While Planting Hope sees plenty of potential in its new partner, the business in its current form is not the powerhouse it may once have been. According to Stamberger, Planting Hope was introduced to Golden Fleece Beverages through a mutual investor because the cafe company was at yet another “inflection point.”
Chicago-based Argo Tea was founded in 2003 and built its business on company-owned cafes, later expanding that cafe footprint via licensing agreements to college, university and hospital campuses, she explained. Argo also sells a 3-SKU line of RTD teas. After an asset sale prior to the pandemic, Argo closed its owned cafes but kept the licensing arm in-tact.
However, the pandemic later shuttered many of the licensed cafes when college and university campuses closed down; the Argo team never revisited those contracts once students began to return so many locations “drifted off.” She estimates there are about 20 previous cafe licenses that could be reactivated.
As Planting Hope looks to rebuild Argo’s footprint, it has brought on Candace Pappas to serve as VP of foodservice business development. Pappas has worked for Argo for nearly 16 years, beginning in its cafes, and eventually excelled up through the ranks to her most recent role as President of Argo Tea. Stamberger herself also brings significant foodservice experience, having founded and run an airline food brokerage firm prior to Planting Hope and built and launched Delta airline’s first snack box program in 2004.
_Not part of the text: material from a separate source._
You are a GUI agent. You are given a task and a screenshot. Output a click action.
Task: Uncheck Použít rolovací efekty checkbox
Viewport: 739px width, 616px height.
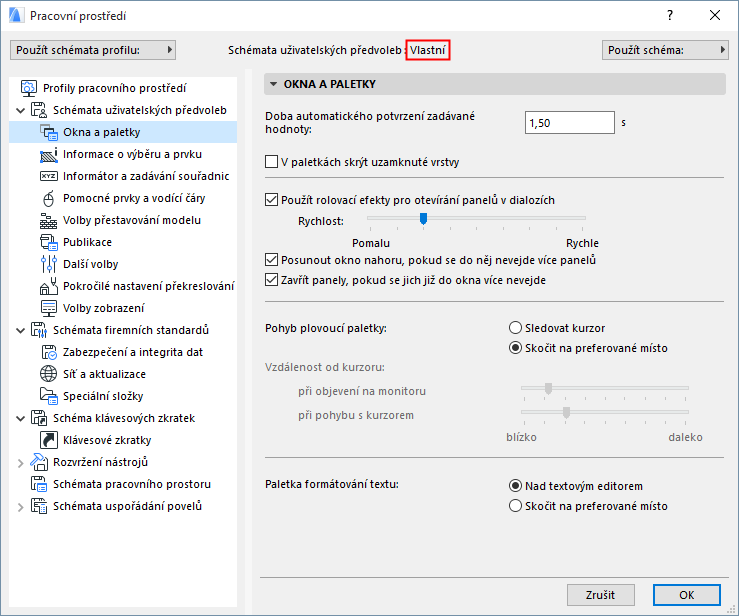tap(271, 200)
In addition to trying its hand at cafe operations, Planting Hope will continue to innovate within its existing brand portfolio, prioritizing a foodservice-first mindset and test products on cafe menus, which it maintains complete control over due to the license agreement structure. She highlighted that a popular Argo cafe item is also high on Planting Hope’s priority list to bring into bottles.
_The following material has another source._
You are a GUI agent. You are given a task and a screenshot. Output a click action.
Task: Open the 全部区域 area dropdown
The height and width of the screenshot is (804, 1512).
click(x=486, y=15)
The company aims to be thoughtful with all new products, Stamberger said, and emphasized it will not abandon traditional retail channels, but highlighted the numerous challenges of building a brand in the space.
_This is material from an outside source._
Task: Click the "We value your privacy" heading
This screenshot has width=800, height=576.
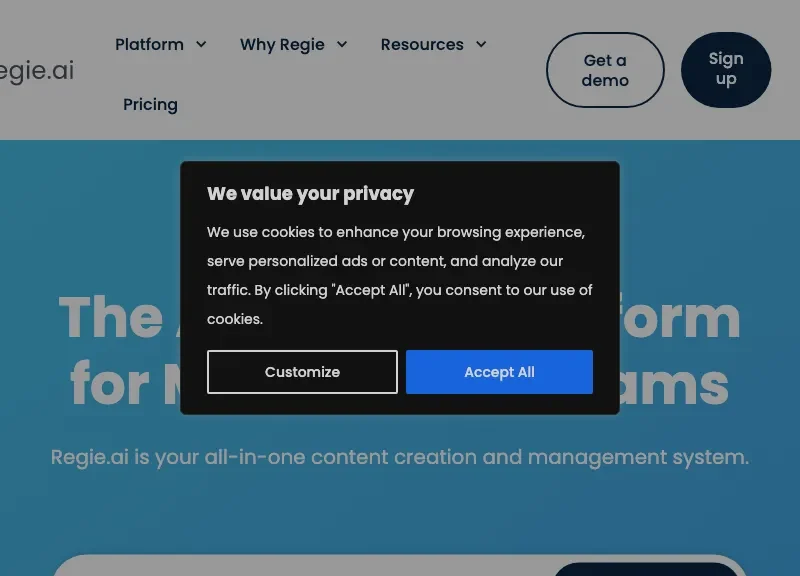Action: (310, 194)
Following its acquisition of RightRice in January 2022, Planting Hope began to take a close look at its new and combined businesses. In addition to receiving “massive chargebacks” due to fulls pallet of slow-moving RightRice SKUs being sent to warehouses that didn’t have any distribution under them, the team recognized that much of the newly-acquired business was “transactionally unprofitable,” due to chargebacks from key retail accounts like Whole Foods. RightRice is now on-menu at QSR-chain Cava, a partnership that significantly benefited the brand’s bottom line, Stamberger said.
“Retail is death by a thousand cuts – with food service, you get paid on-time, in-full, net 30 terms, no deductions, and there are very few promotional programs required,” she said. “[In retail] you can get audited three years back by UNFI because some retailer, they claim, forgot to take an overbuy promotion on an LOI and now they’re taking $50,000 off of your check. So what’s more profitable? Foodservice is.”
Food service allows for SKU reductions, higher velocities, lower innovation demand and helps brands unlock efficiencies on key products much faster, she said. And with that, Stamberger believes the old CPG food business model of selling into major retailers, scaling up the business and exiting to a large strategic is dead.
“That whole thing – it is dead as a doorknob,” she said. “A lot of folks who are in the middle of it haven’t realized that yet [because] the old model is still underway. Well, we recognized that a new model is essential to drive towards earlier stage profitability and get you there faster, while minimizing spend on some of these other aspects.”